EXERCISE AIM:
Retype verbatim the lines of the listing, from the very first through the line with "Task: Open three-dot".

GIVEN RECORDS:

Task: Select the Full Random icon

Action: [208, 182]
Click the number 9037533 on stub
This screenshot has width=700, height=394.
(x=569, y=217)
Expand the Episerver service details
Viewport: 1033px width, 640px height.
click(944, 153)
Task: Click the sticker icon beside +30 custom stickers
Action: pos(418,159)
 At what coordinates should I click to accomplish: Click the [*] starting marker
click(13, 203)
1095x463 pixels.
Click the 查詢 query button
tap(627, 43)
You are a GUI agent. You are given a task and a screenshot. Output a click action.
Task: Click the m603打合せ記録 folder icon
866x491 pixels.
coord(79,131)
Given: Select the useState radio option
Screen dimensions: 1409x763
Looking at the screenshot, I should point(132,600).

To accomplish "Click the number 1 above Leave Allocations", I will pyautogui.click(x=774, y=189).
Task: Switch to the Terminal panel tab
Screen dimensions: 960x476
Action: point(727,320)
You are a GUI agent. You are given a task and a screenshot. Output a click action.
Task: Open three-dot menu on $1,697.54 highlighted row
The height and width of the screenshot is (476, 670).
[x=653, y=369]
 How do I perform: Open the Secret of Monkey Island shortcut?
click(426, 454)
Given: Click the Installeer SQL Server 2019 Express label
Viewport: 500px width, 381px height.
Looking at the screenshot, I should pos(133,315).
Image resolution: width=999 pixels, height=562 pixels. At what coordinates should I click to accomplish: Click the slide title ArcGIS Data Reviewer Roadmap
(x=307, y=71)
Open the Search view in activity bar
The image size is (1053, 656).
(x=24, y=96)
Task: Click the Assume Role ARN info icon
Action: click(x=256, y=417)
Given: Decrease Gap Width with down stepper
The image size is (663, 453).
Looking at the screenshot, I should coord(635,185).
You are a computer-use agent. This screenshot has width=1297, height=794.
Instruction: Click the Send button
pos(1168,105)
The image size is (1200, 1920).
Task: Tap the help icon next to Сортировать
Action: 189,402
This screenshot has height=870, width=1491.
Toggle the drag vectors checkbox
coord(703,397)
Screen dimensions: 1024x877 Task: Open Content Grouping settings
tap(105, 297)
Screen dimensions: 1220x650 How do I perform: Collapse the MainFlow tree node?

PROBLEM SOLUTION:
Task: Select the Full Random icon

Action: [208, 182]
Click the number 9037533 on stub
This screenshot has width=700, height=394.
(x=569, y=217)
Expand the Episerver service details
Viewport: 1033px width, 640px height.
click(944, 153)
Task: Click the sticker icon beside +30 custom stickers
Action: pos(418,159)
 At what coordinates should I click to accomplish: Click the [*] starting marker
click(13, 203)
1095x463 pixels.
Click the 查詢 query button
tap(627, 43)
You are a GUI agent. You are given a task and a screenshot. Output a click action.
Task: Click the m603打合せ記録 folder icon
866x491 pixels.
coord(79,131)
Given: Select the useState radio option
Screen dimensions: 1409x763
Looking at the screenshot, I should point(132,600).

To accomplish "Click the number 1 above Leave Allocations", I will pyautogui.click(x=774, y=189).
Task: Switch to the Terminal panel tab
Screen dimensions: 960x476
Action: point(727,320)
You are a GUI agent. You are given a task and a screenshot. Output a click action.
Task: Open three-dot menu on $1,697.54 highlighted row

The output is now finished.